Entwicklung Bildungsplan – im Vordergrund stehen Leistungsziele

Eine gemischte Gruppe von Betriebsleuten und Lehrkräften ist nun dabei, die Leistungsziele zu definieren. Hier entsteht ein Katalog von Arbeits-Leistungszielen für die Betriebe, der bisher fehlte. In diesem Dokument kann jeder Lehrbetrieb genau sehen, in welchen Gebieten die Lehrlinge eingesetzt werden müssen. Da bestand Handlungsbedarf – nicht formulierte Ausbildungsziele führten dazu, dass viele Betriebe die Lehre eher als Selbststudiumsaufenthalt denn als Arbeitseinsatz verstanden. Der Bildungsplan dient zudem als Lernzielkontrolle. Damit bekommen die Betriebe ein wertvolles Hilfsmittel für den Tagesgebrauch in die Hand. Es ist zu hoffen, auf diese Weise die Qualität im Arbeitseinsatz in den Betrieben deutlich zu erhöhen, die Lehre praxisbezogener zu machen.
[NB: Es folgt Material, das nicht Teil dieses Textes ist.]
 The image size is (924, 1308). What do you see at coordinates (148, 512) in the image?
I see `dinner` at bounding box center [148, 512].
Das bewährte Modulkonzept wird beibehalten

Das 2001 eingeführte Konzept von handlungsorientierten Modulen im Informatik-Unterricht an den Berufsfachschulen und in überbetrieblichen Kursen hat sich sehr bewährt. Es hat den Unterricht für alle Beteiligten transparent und verständlich gemacht. Entsprechend ist klar, dass dieses beibehalten wird. Die Module sind auf Ereignisse im Betrieb ausgerichtet und dauern in der Regel 40 Lektionen. Dadurch, dass die Module relativ offen formuliert sind, bleiben sie nach wie vor aktuell. Beispielsweise „einen Internet-Server in Betrieb nehmen“: Solange es solche Server gibt, wird man das Modul für Systemtechniker vorsehen.
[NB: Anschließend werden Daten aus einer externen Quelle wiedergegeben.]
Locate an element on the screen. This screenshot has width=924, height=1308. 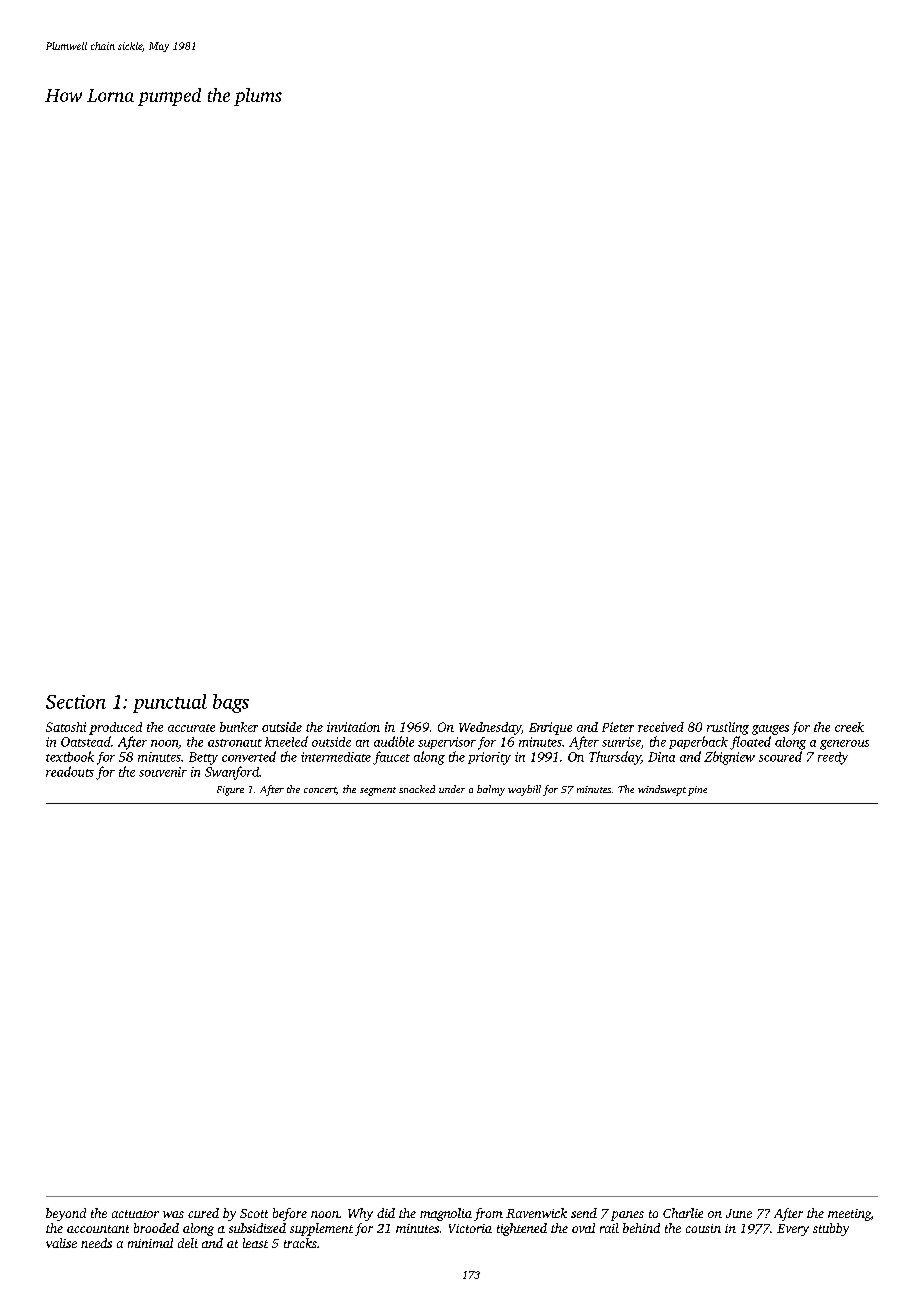
invitation is located at coordinates (353, 727).
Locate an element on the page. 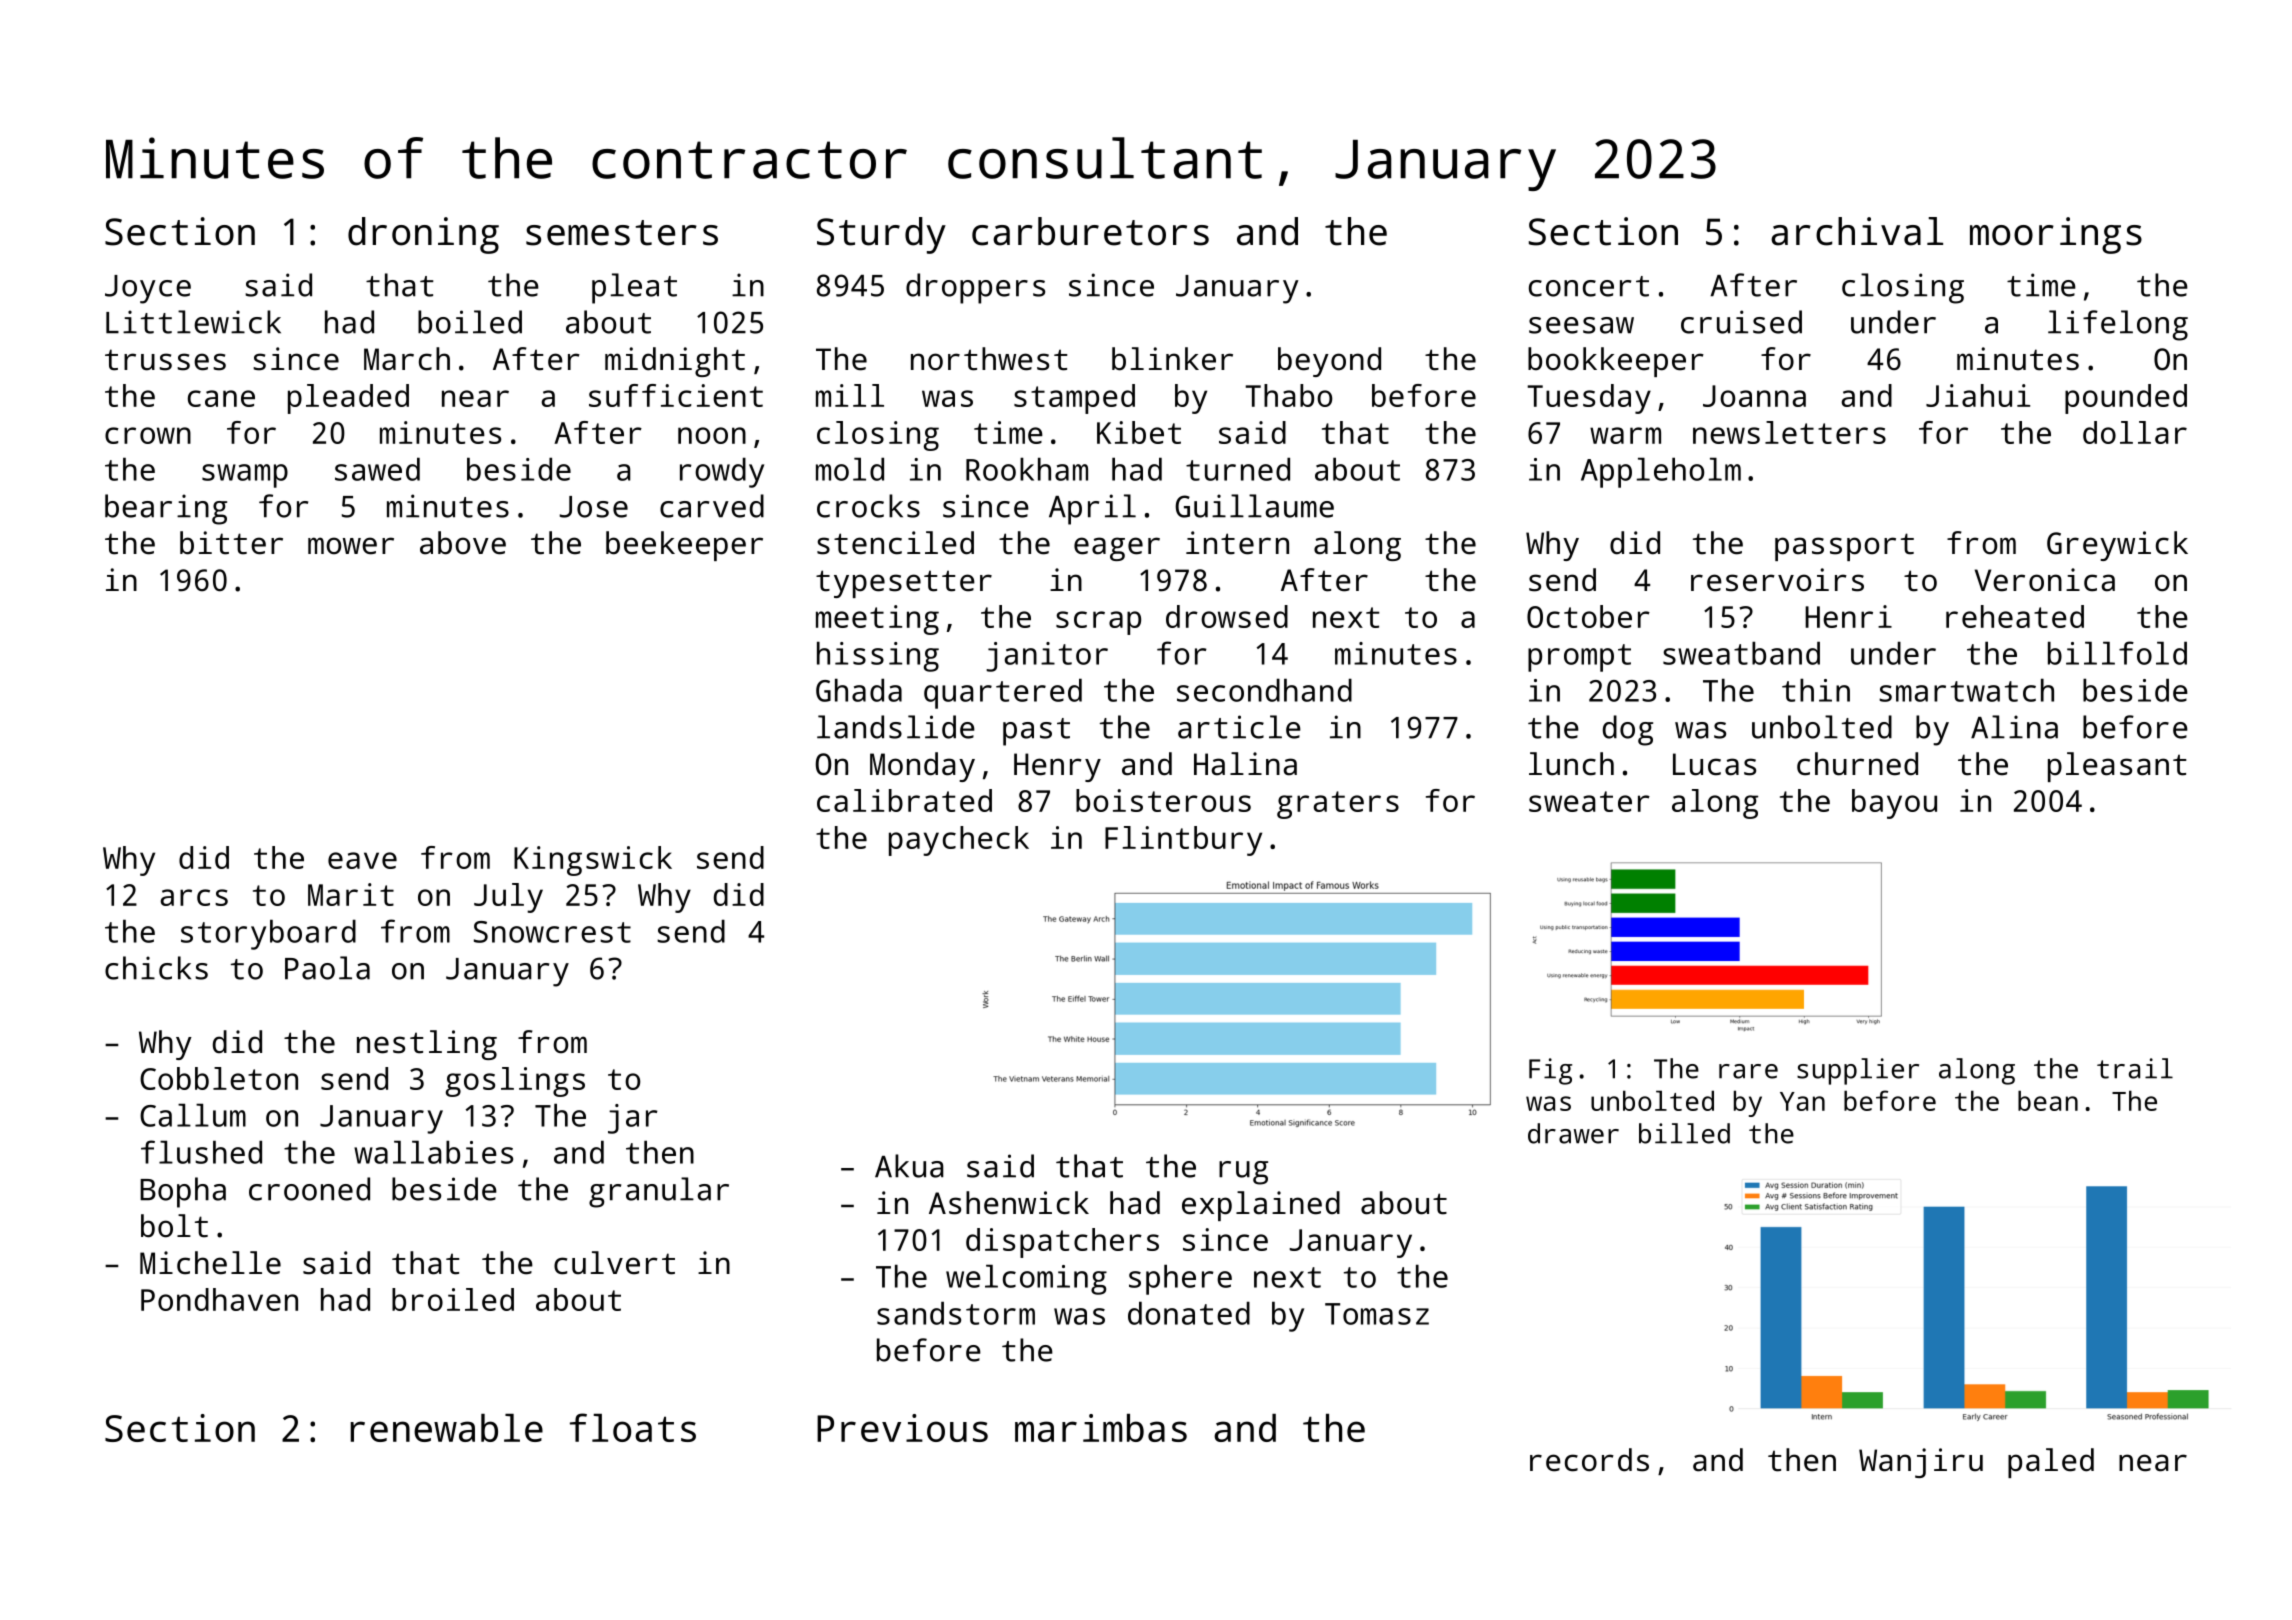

Der Inhalt regelt die zu behandelnden Teilgebiete und was an Kompetenz zu erreichen ist. Er trifft heute wie vor 6 Jahren voll zu, dank dem, dass keine Produktehinweise festgehalten sind. Die Informatik kann auf einen guten Modulbaukasten stützen. Es wird laufend neue geben (wie bereits bisher), allerdings in kleiner Menge. Jetzt geht es darum, in der neuen Bildungsverordnung auch eine gewisse Modulwahl für die Betriebe sicherzustellen. Das Modulkonzept bildet zudem den Standardlehrplan für die Schulen und üK-Zentren.